** Opening Exercise inputs block **

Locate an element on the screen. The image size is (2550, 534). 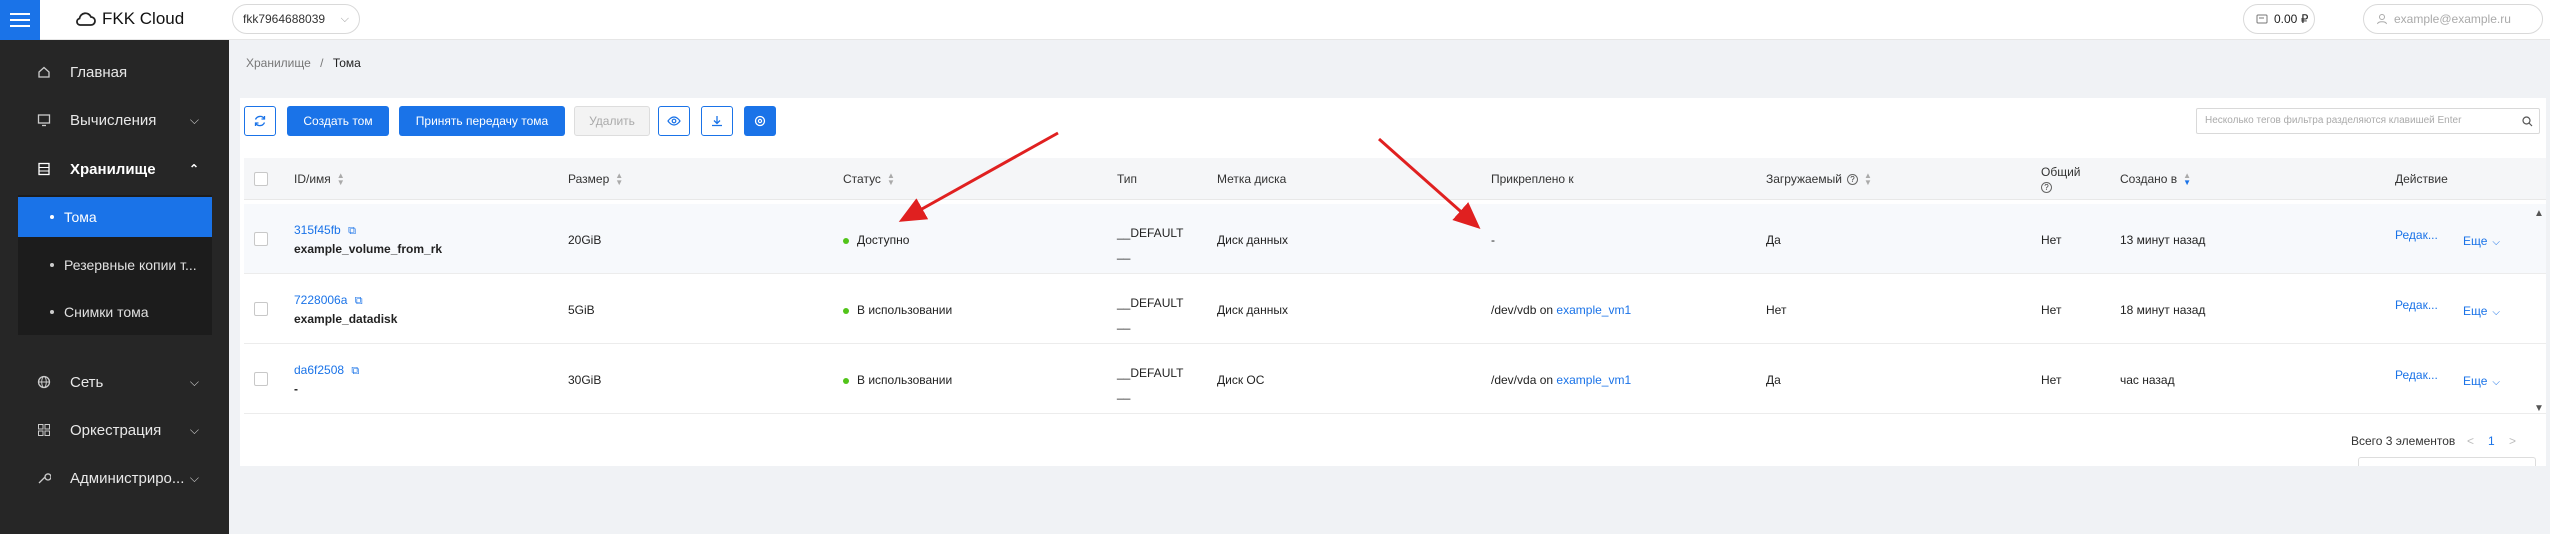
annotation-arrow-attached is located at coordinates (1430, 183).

** Closing Exercise inputs block **
** Opening Exercise inputs block **

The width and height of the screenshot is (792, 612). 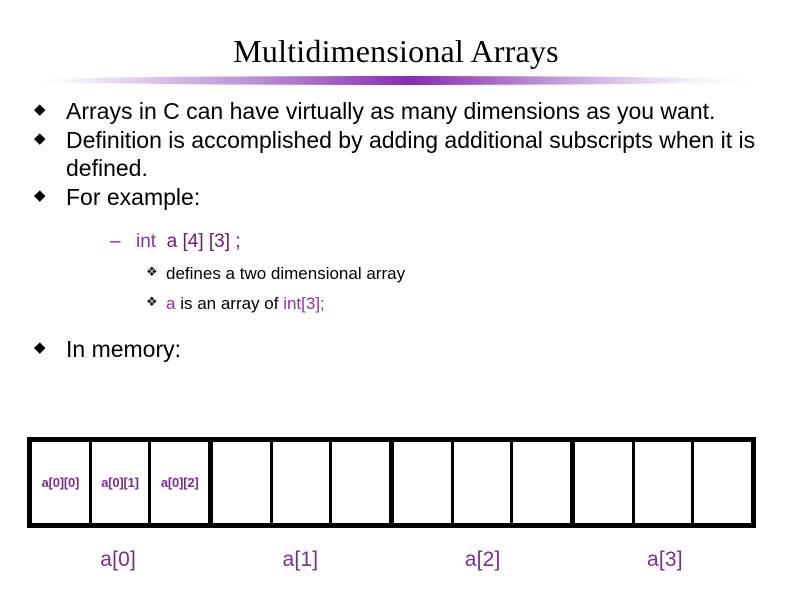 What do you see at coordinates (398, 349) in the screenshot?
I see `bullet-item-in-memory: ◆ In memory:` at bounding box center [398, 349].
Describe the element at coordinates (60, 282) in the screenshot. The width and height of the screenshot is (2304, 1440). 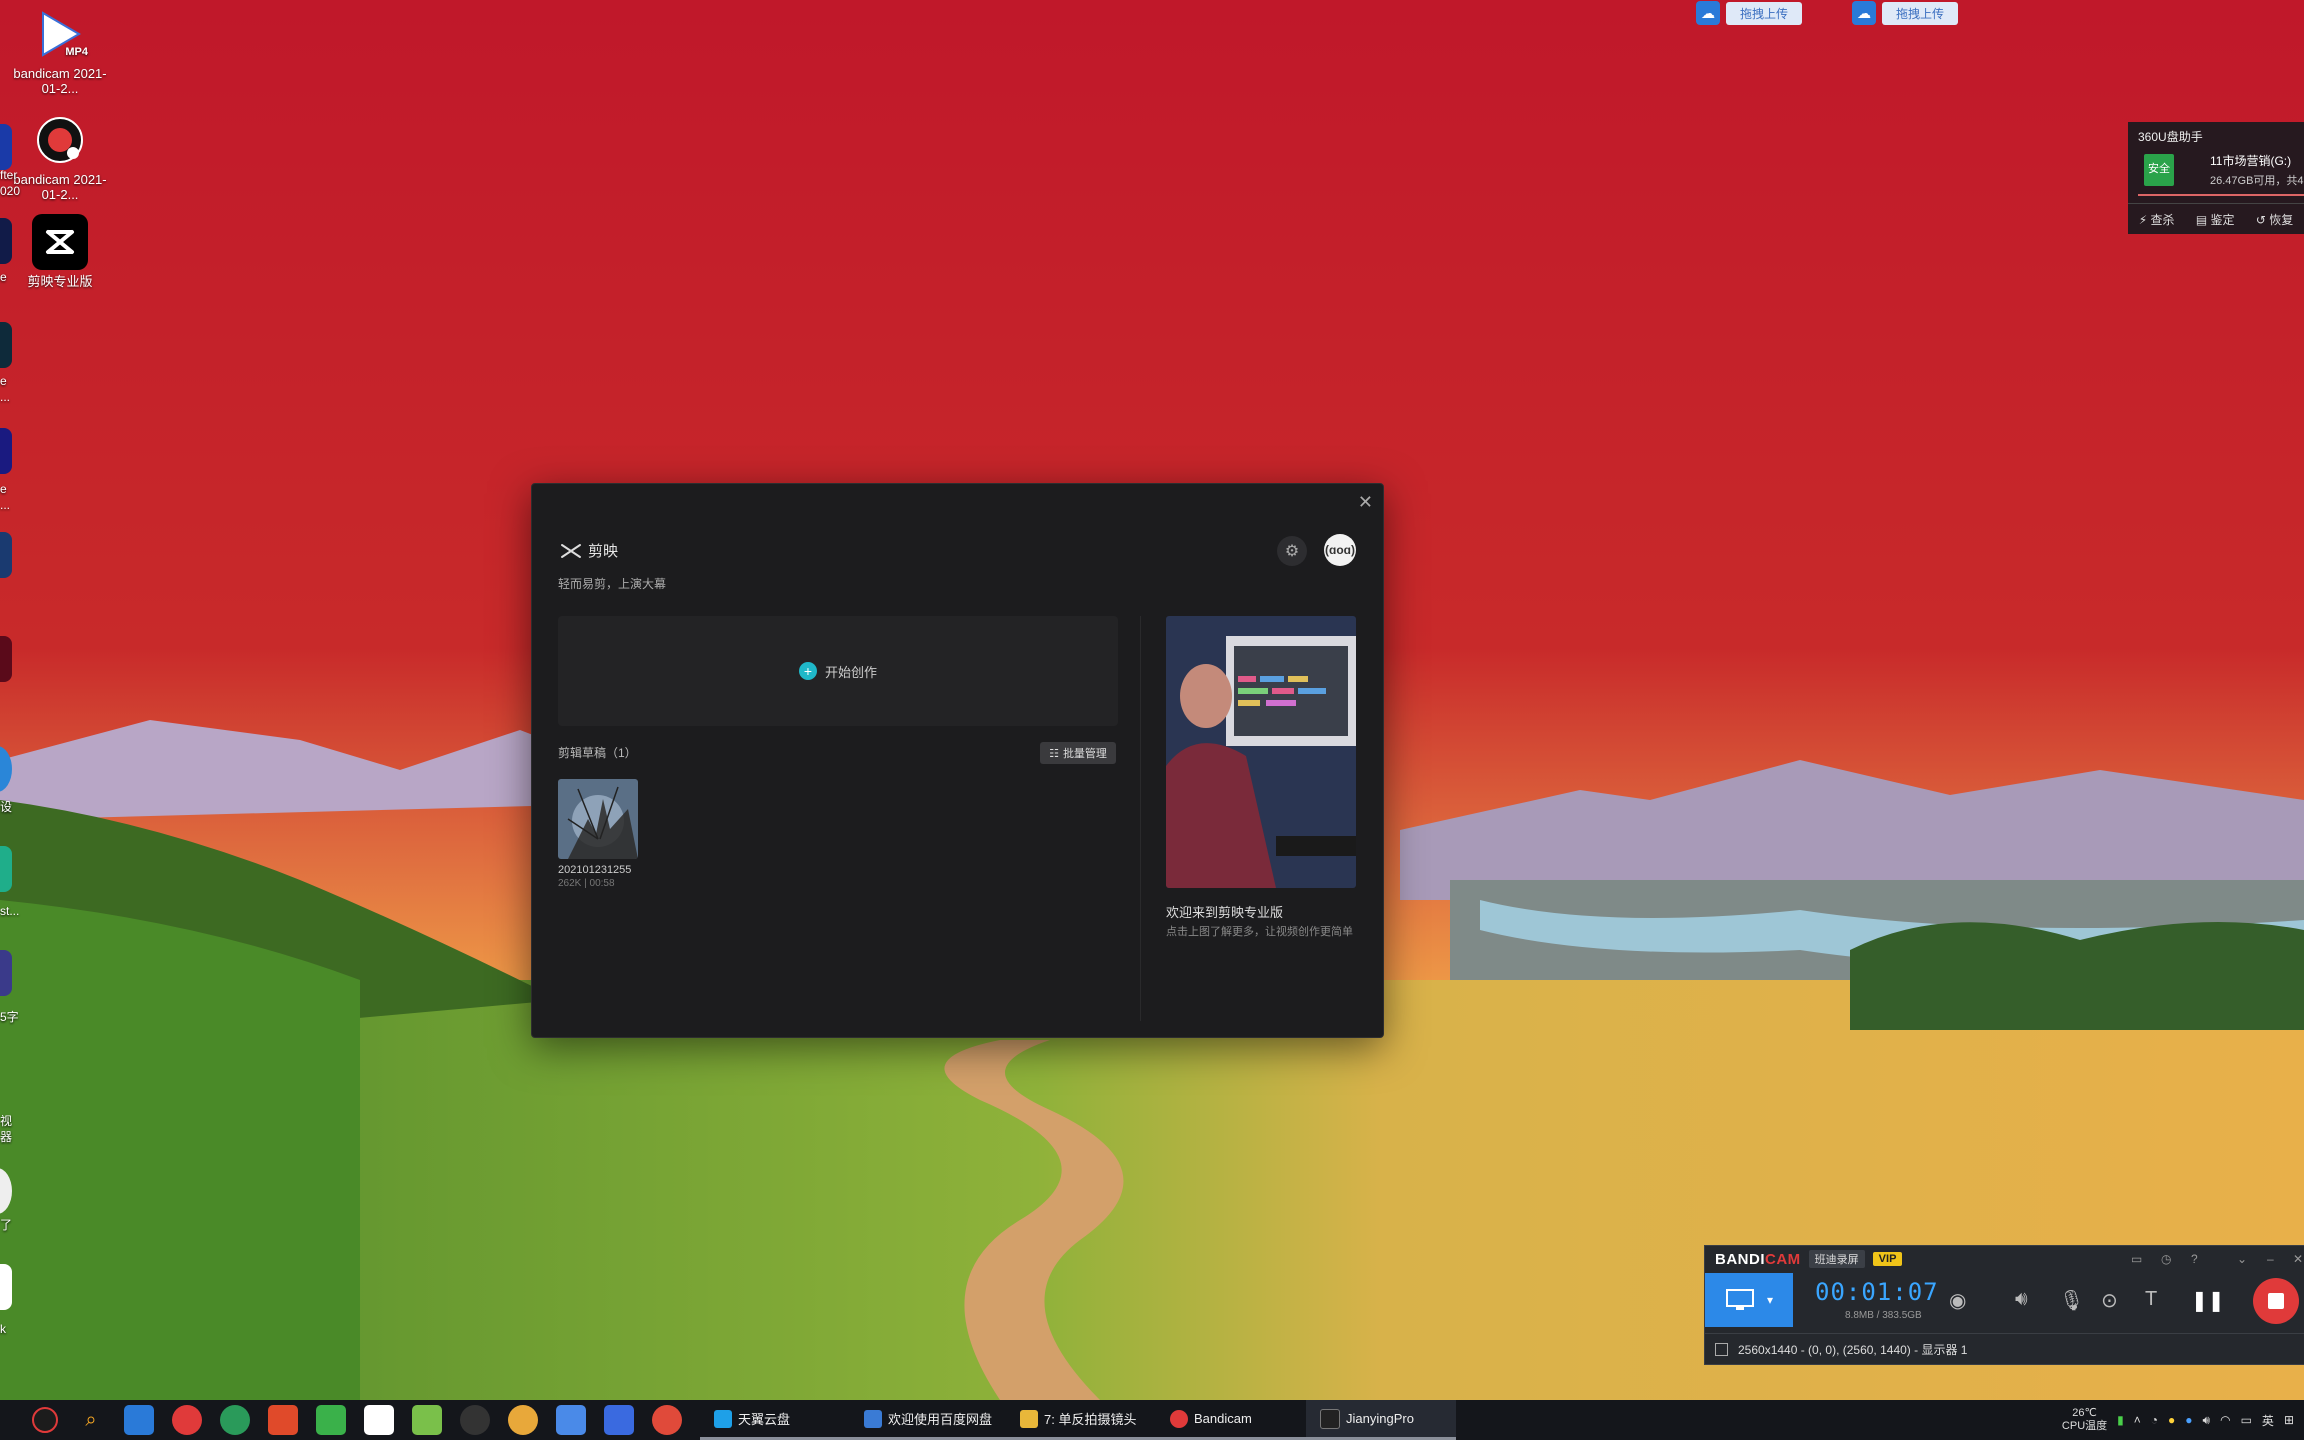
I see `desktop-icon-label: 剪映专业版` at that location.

** Closing Exercise inputs block **
** Opening Exercise inputs block **

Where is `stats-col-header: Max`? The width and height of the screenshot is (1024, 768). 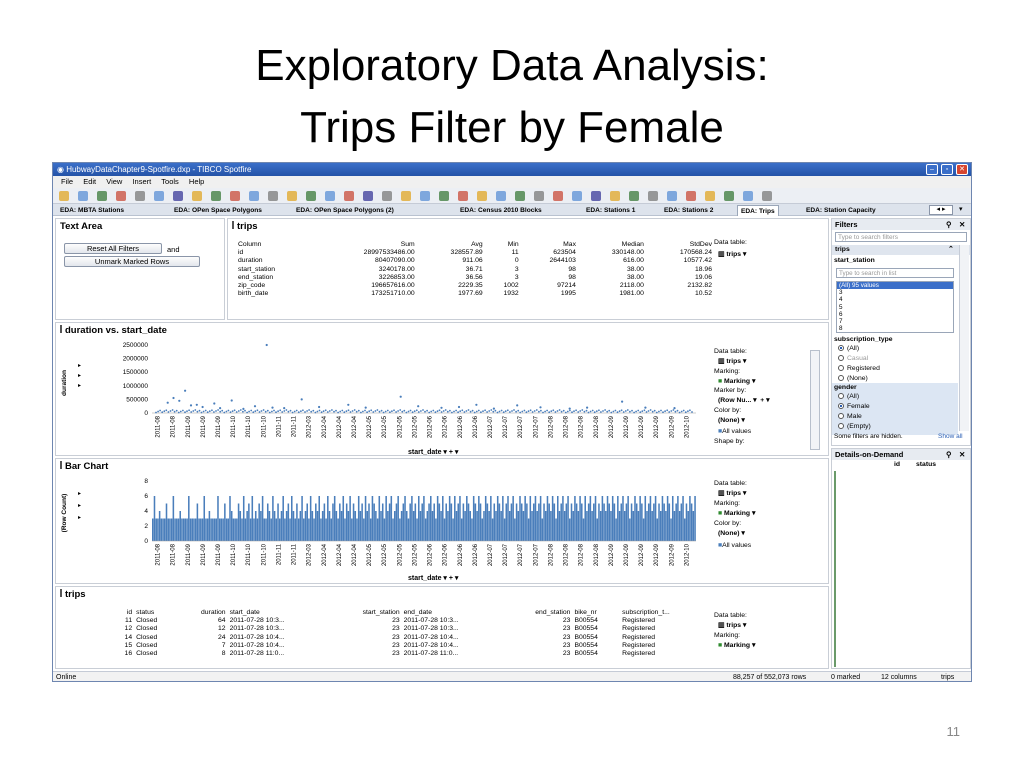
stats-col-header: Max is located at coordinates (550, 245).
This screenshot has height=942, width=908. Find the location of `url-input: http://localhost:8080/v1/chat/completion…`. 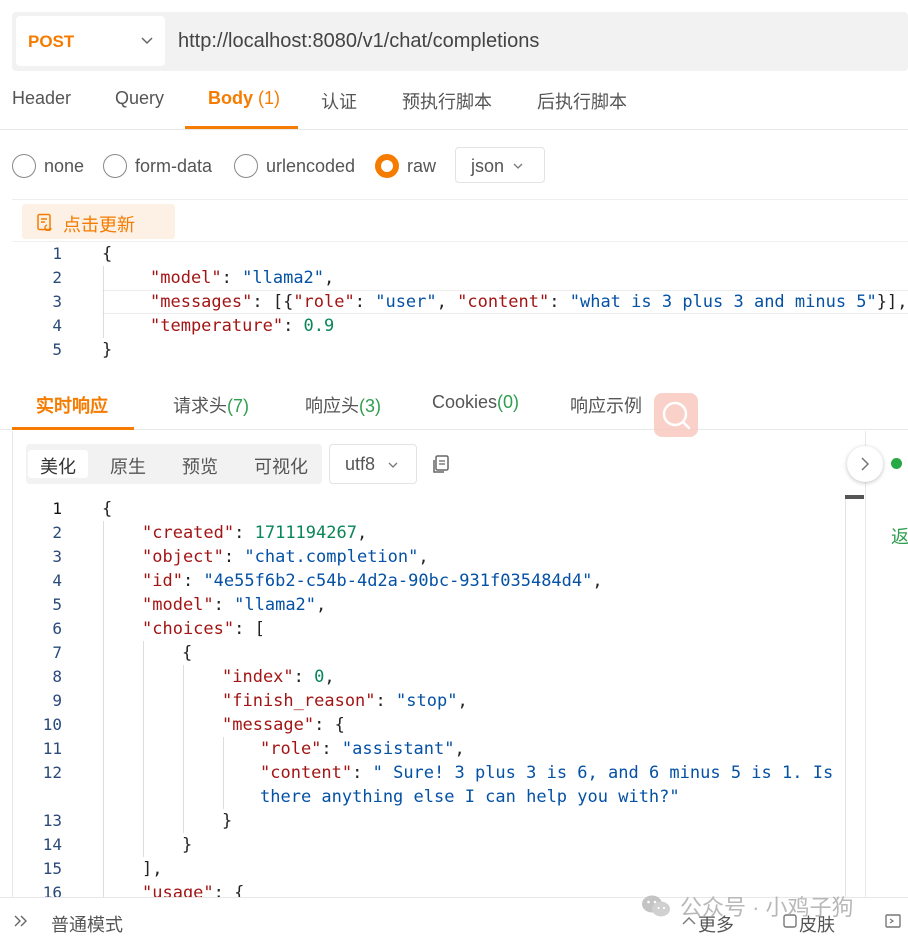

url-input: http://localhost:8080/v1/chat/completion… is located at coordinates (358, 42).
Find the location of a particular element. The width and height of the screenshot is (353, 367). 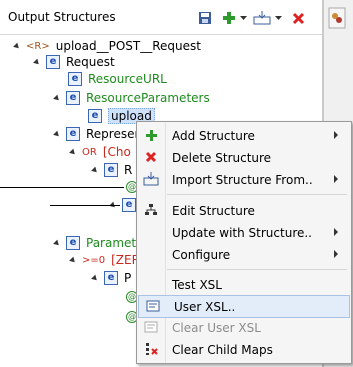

** Closing Exercise inputs block **

→ **Required work**:
Retype the data starting with the line that contains "Describe the element" and going on through the line that contains "at that location.", keeping every character as it appears. Leave the pictures out of your answer.

→ **Response to the task**:
Describe the element at coordinates (60, 282) in the screenshot. The width and height of the screenshot is (2304, 1440). 
I see `desktop-icon-label: 剪映专业版` at that location.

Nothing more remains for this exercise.